[Element and text location data]
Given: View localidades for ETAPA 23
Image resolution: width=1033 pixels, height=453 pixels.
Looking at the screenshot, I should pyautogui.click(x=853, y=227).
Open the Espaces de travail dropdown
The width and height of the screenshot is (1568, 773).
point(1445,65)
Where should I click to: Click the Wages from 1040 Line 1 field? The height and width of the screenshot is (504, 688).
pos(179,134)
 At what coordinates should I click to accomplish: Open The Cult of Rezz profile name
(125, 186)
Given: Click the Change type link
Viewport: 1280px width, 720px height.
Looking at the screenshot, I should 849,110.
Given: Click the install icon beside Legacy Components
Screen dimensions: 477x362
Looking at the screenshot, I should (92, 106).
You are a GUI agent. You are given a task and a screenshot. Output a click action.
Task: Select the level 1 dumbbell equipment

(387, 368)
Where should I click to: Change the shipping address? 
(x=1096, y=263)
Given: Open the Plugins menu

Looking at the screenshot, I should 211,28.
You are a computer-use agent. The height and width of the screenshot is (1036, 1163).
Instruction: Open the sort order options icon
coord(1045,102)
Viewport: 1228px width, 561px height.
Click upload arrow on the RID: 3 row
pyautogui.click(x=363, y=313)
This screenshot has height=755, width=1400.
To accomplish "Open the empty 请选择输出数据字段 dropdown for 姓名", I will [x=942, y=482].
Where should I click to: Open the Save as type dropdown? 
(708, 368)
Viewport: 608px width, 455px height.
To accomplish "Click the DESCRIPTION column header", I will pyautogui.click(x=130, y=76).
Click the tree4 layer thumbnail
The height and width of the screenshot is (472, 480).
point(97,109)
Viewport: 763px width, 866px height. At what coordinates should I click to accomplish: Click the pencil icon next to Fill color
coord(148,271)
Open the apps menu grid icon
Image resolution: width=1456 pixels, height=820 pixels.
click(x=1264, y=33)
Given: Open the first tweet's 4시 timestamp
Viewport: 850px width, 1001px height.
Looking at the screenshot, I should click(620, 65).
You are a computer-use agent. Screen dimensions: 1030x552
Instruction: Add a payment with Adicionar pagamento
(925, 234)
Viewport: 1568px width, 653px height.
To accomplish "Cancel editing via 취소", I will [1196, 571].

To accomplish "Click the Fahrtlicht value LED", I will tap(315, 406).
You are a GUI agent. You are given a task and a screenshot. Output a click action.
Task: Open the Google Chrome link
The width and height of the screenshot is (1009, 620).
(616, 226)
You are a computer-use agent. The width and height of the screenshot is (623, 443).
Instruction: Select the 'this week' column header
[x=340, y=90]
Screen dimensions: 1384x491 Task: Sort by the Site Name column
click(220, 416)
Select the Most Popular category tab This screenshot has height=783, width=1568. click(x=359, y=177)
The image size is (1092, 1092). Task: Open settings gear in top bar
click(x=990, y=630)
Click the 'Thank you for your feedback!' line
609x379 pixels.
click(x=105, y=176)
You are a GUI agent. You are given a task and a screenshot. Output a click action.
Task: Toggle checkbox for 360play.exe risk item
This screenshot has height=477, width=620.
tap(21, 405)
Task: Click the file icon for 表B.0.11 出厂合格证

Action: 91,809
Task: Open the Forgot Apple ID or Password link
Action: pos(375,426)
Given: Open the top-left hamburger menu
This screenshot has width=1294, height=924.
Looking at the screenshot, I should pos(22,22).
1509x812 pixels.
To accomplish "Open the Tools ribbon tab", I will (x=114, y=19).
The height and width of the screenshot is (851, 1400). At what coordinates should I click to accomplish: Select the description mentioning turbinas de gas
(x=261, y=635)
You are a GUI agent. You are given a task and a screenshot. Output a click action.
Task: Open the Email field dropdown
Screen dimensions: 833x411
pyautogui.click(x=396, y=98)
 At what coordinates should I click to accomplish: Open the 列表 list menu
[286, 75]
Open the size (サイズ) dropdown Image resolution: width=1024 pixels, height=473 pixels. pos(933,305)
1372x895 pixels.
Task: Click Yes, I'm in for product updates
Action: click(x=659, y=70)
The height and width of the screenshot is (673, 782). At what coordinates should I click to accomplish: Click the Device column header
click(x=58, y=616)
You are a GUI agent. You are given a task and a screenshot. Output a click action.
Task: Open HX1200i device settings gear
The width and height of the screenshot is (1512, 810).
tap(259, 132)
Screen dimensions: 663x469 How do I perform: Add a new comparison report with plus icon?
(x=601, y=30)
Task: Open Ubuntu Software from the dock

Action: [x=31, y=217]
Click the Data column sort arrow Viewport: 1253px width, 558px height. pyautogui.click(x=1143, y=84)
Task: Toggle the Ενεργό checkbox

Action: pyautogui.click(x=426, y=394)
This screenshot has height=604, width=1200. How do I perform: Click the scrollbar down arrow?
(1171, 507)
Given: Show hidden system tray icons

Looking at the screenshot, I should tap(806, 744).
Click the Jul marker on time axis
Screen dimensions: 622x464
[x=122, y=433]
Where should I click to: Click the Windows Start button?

● **What this task involves**: Please copy every one of the entries above word for word, keeping each line unchanged.

● **Result**:
Given: View localidades for ETAPA 23
Image resolution: width=1033 pixels, height=453 pixels.
Looking at the screenshot, I should pyautogui.click(x=853, y=227).
Open the Espaces de travail dropdown
The width and height of the screenshot is (1568, 773).
point(1445,65)
Where should I click to: Click the Wages from 1040 Line 1 field? The height and width of the screenshot is (504, 688).
pos(179,134)
 At what coordinates should I click to accomplish: Open The Cult of Rezz profile name
(125, 186)
Given: Click the Change type link
Viewport: 1280px width, 720px height.
Looking at the screenshot, I should 849,110.
Given: Click the install icon beside Legacy Components
Screen dimensions: 477x362
Looking at the screenshot, I should (92, 106).
You are a GUI agent. You are given a task and a screenshot. Output a click action.
Task: Select the level 1 dumbbell equipment

(387, 368)
Where should I click to: Change the shipping address? 
(x=1096, y=263)
Given: Open the Plugins menu

Looking at the screenshot, I should 211,28.
You are a computer-use agent. The height and width of the screenshot is (1036, 1163).
Instruction: Open the sort order options icon
coord(1045,102)
Viewport: 1228px width, 561px height.
Click upload arrow on the RID: 3 row
pyautogui.click(x=363, y=313)
This screenshot has height=755, width=1400.
To accomplish "Open the empty 请选择输出数据字段 dropdown for 姓名", I will [x=942, y=482].
Where should I click to: Open the Save as type dropdown? 
(708, 368)
Viewport: 608px width, 455px height.
To accomplish "Click the DESCRIPTION column header", I will pyautogui.click(x=130, y=76).
Click the tree4 layer thumbnail
The height and width of the screenshot is (472, 480).
point(97,109)
Viewport: 763px width, 866px height. At what coordinates should I click to accomplish: Click the pencil icon next to Fill color
coord(148,271)
Open the apps menu grid icon
Image resolution: width=1456 pixels, height=820 pixels.
click(x=1264, y=33)
Given: Open the first tweet's 4시 timestamp
Viewport: 850px width, 1001px height.
Looking at the screenshot, I should click(620, 65).
You are a computer-use agent. Screen dimensions: 1030x552
Instruction: Add a payment with Adicionar pagamento
(925, 234)
Viewport: 1568px width, 653px height.
To accomplish "Cancel editing via 취소", I will [1196, 571].

To accomplish "Click the Fahrtlicht value LED", I will tap(315, 406).
You are a GUI agent. You are given a task and a screenshot. Output a click action.
Task: Open the Google Chrome link
The width and height of the screenshot is (1009, 620).
(616, 226)
You are a computer-use agent. The width and height of the screenshot is (623, 443).
Instruction: Select the 'this week' column header
[x=340, y=90]
Screen dimensions: 1384x491 Task: Sort by the Site Name column
click(220, 416)
Select the Most Popular category tab This screenshot has height=783, width=1568. click(x=359, y=177)
The image size is (1092, 1092). Task: Open settings gear in top bar
click(x=990, y=630)
Click the 'Thank you for your feedback!' line
609x379 pixels.
click(x=105, y=176)
You are a GUI agent. You are given a task and a screenshot. Output a click action.
Task: Toggle checkbox for 360play.exe risk item
This screenshot has height=477, width=620.
tap(21, 405)
Task: Click the file icon for 表B.0.11 出厂合格证

Action: 91,809
Task: Open the Forgot Apple ID or Password link
Action: pos(375,426)
Given: Open the top-left hamburger menu
This screenshot has width=1294, height=924.
Looking at the screenshot, I should pos(22,22).
1509x812 pixels.
To accomplish "Open the Tools ribbon tab", I will (x=114, y=19).
The height and width of the screenshot is (851, 1400). At what coordinates should I click to accomplish: Select the description mentioning turbinas de gas
(x=261, y=635)
You are a GUI agent. You are given a task and a screenshot. Output a click action.
Task: Open the Email field dropdown
Screen dimensions: 833x411
pyautogui.click(x=396, y=98)
 At what coordinates should I click to accomplish: Open the 列表 list menu
[286, 75]
Open the size (サイズ) dropdown Image resolution: width=1024 pixels, height=473 pixels. pos(933,305)
1372x895 pixels.
Task: Click Yes, I'm in for product updates
Action: click(x=659, y=70)
The height and width of the screenshot is (673, 782). At what coordinates should I click to accomplish: Click the Device column header
click(x=58, y=616)
You are a GUI agent. You are given a task and a screenshot. Output a click action.
Task: Open HX1200i device settings gear
The width and height of the screenshot is (1512, 810).
tap(259, 132)
Screen dimensions: 663x469 How do I perform: Add a new comparison report with plus icon?
(x=601, y=30)
Task: Open Ubuntu Software from the dock

Action: [x=31, y=217]
Click the Data column sort arrow Viewport: 1253px width, 558px height. pyautogui.click(x=1143, y=84)
Task: Toggle the Ενεργό checkbox

Action: pyautogui.click(x=426, y=394)
This screenshot has height=604, width=1200. How do I perform: Click the scrollbar down arrow?
(1171, 507)
Given: Show hidden system tray icons

Looking at the screenshot, I should tap(806, 744).
Click the Jul marker on time axis
Screen dimensions: 622x464
[x=122, y=433]
Where should I click to: Click the Windows Start button?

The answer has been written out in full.